Indeed it would. I am pumping wort around 90oC into my HDPE cubes. I have never noticed any plastic off-flavours, but then again all my brews have gone into a cube so I have nothing to compare to.


----------



## Mizz (19/8/13)

QldKev said:


> This would have an impact on all the no-chill brewers too.


You might be right. I have noticed though with a 2 stage rinse of near boiling 90ish degree water that the plastic smell of a new fermenter decreases dramatically. I should have been more clear in my original post about that.
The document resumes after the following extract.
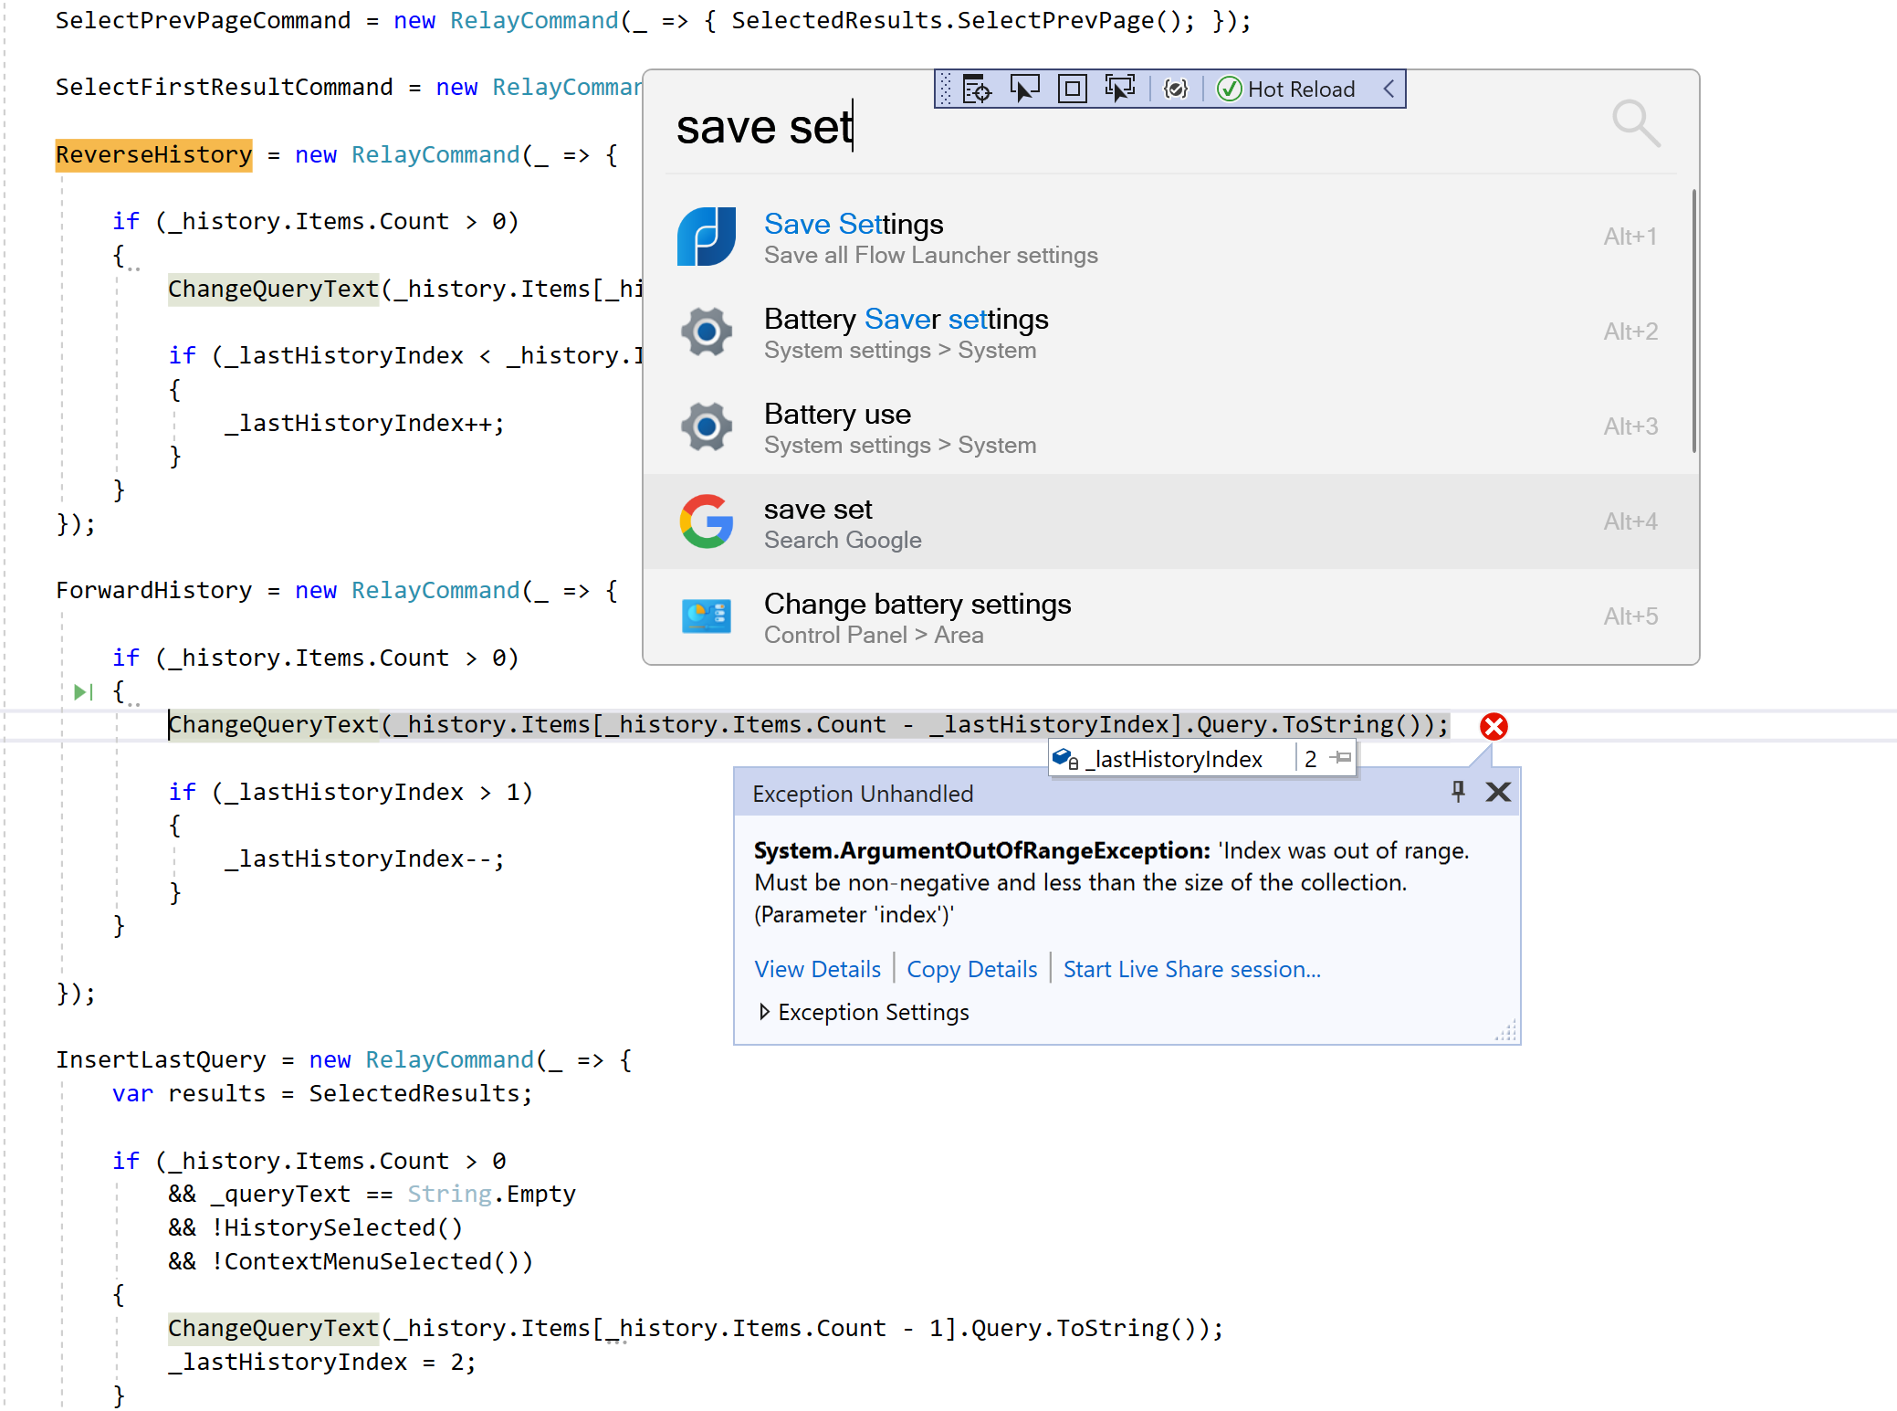Toggle Display Layout Adorners icon

pos(1072,89)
Not boiling just above 90.


----------



## Spiesy (19/8/13)

Was any cleaning done with sodium percarbonate, etc?

Or just boiling water?


----------



## QldKev (19/8/13)

I should add I've been no chilling since 09 and have never tasted plastic from my cubes after the initial soak in di-san/napi-san.


----------



## spryzie (19/8/13)

I've also not noticed and I no chill immediately at end of boil - 98 degrees I'd guess.
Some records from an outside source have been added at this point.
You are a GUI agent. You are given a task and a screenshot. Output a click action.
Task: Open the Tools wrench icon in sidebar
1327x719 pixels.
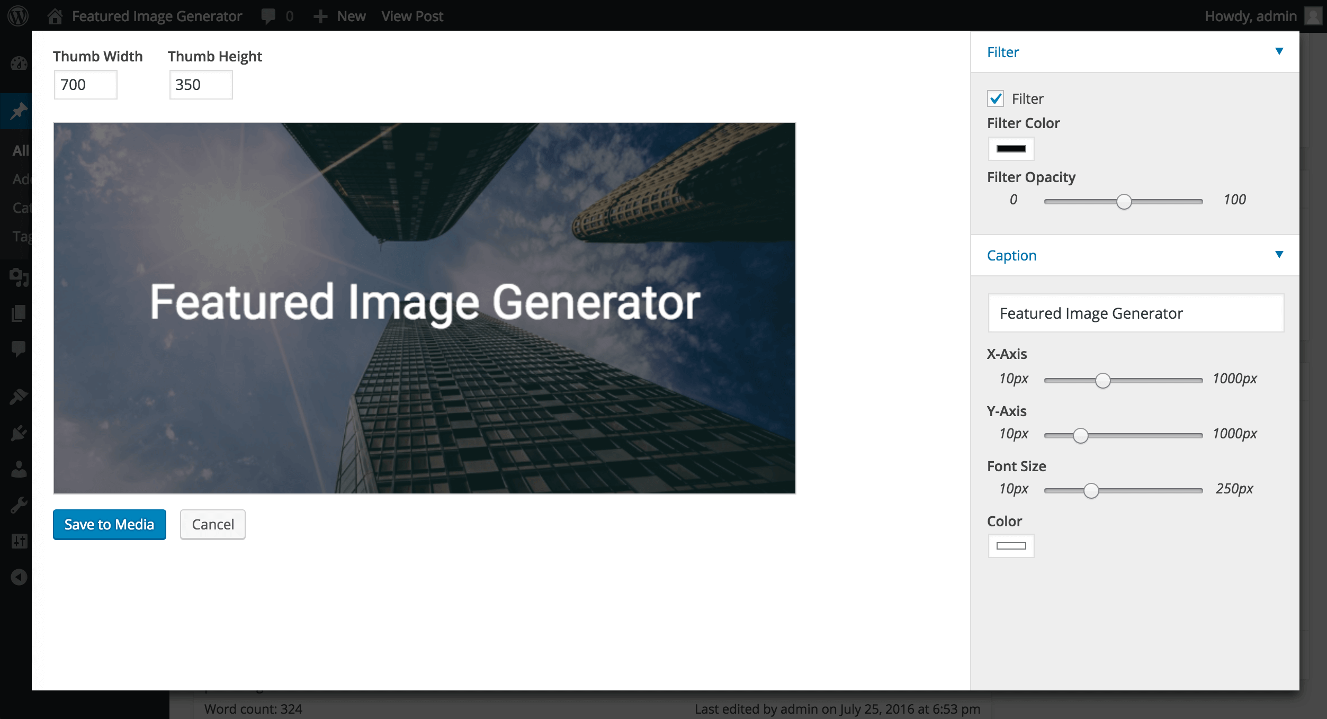pos(19,505)
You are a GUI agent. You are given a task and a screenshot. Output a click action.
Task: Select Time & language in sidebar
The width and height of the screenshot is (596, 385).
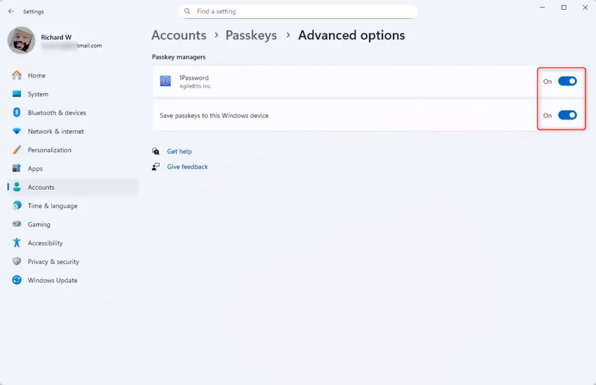coord(52,206)
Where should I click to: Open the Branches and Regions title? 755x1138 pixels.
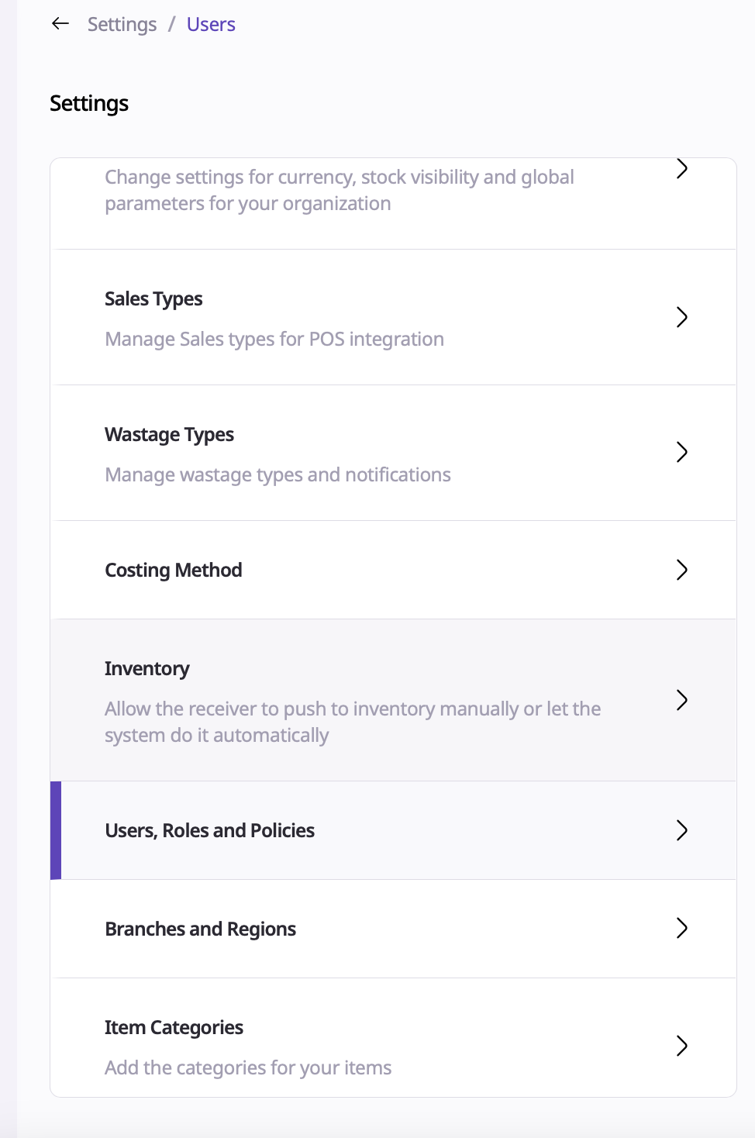(200, 929)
HDPE is meant to be food safe to over 100 degrees.

I've rinsed mine with boiling water many times though.


----------



## Blitzer (19/8/13)

After a few drinks (normally 4-6 bottles) from the liquid that comes out of my HDPE container I also notice a headache, though normally it comes the next morning.


----------



## sponge (20/8/13)

Must be all the botulism.


----------